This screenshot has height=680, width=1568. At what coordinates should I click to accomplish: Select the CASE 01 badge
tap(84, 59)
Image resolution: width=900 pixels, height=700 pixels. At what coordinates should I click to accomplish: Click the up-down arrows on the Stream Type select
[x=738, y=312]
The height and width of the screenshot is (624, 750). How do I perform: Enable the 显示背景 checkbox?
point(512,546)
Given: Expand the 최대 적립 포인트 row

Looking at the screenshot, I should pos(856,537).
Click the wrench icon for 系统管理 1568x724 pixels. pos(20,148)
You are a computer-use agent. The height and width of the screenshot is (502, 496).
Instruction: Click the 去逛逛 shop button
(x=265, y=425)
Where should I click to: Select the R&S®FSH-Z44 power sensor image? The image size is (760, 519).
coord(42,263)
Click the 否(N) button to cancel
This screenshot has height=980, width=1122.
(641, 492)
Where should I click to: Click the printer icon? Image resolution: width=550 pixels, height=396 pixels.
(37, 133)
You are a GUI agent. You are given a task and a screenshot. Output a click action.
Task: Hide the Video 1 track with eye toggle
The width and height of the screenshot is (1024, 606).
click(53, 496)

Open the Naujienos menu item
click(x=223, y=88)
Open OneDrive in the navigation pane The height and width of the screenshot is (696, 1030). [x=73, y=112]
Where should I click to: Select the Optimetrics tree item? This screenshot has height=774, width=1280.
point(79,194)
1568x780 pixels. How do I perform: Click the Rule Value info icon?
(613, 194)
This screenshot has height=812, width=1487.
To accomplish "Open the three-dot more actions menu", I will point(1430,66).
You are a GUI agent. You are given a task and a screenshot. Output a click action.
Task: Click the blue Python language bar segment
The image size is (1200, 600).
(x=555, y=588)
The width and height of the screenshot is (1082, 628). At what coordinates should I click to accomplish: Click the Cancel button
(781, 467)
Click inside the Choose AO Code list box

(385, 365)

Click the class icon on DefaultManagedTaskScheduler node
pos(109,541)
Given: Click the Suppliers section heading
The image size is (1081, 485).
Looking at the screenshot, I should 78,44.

══════════

**What you have to do:** All of the lines above are to be restated word for word.

**Reply to the exercise:**
This screenshot has height=680, width=1568. At what coordinates should I click to accomplish: Select the CASE 01 badge
tap(84, 59)
Image resolution: width=900 pixels, height=700 pixels. At what coordinates should I click to accomplish: Click the up-down arrows on the Stream Type select
[x=738, y=312]
The height and width of the screenshot is (624, 750). How do I perform: Enable the 显示背景 checkbox?
point(512,546)
Given: Expand the 최대 적립 포인트 row

Looking at the screenshot, I should pos(856,537).
Click the wrench icon for 系统管理 1568x724 pixels. pos(20,148)
You are a computer-use agent. The height and width of the screenshot is (502, 496).
Instruction: Click the 去逛逛 shop button
(x=265, y=425)
Where should I click to: Select the R&S®FSH-Z44 power sensor image? The image size is (760, 519).
coord(42,263)
Click the 否(N) button to cancel
This screenshot has height=980, width=1122.
(641, 492)
Where should I click to: Click the printer icon? Image resolution: width=550 pixels, height=396 pixels.
(37, 133)
You are a GUI agent. You are given a task and a screenshot. Output a click action.
Task: Hide the Video 1 track with eye toggle
The width and height of the screenshot is (1024, 606).
click(53, 496)

Open the Naujienos menu item
click(x=223, y=88)
Open OneDrive in the navigation pane The height and width of the screenshot is (696, 1030). [x=73, y=112]
Where should I click to: Select the Optimetrics tree item? This screenshot has height=774, width=1280.
point(79,194)
1568x780 pixels. How do I perform: Click the Rule Value info icon?
(613, 194)
This screenshot has height=812, width=1487.
To accomplish "Open the three-dot more actions menu", I will point(1430,66).
You are a GUI agent. You are given a task and a screenshot. Output a click action.
Task: Click the blue Python language bar segment
The image size is (1200, 600).
(x=555, y=588)
The width and height of the screenshot is (1082, 628). At what coordinates should I click to accomplish: Click the Cancel button
(781, 467)
Click inside the Choose AO Code list box

(385, 365)

Click the class icon on DefaultManagedTaskScheduler node
pos(109,541)
Given: Click the Suppliers section heading
The image size is (1081, 485).
Looking at the screenshot, I should 78,44.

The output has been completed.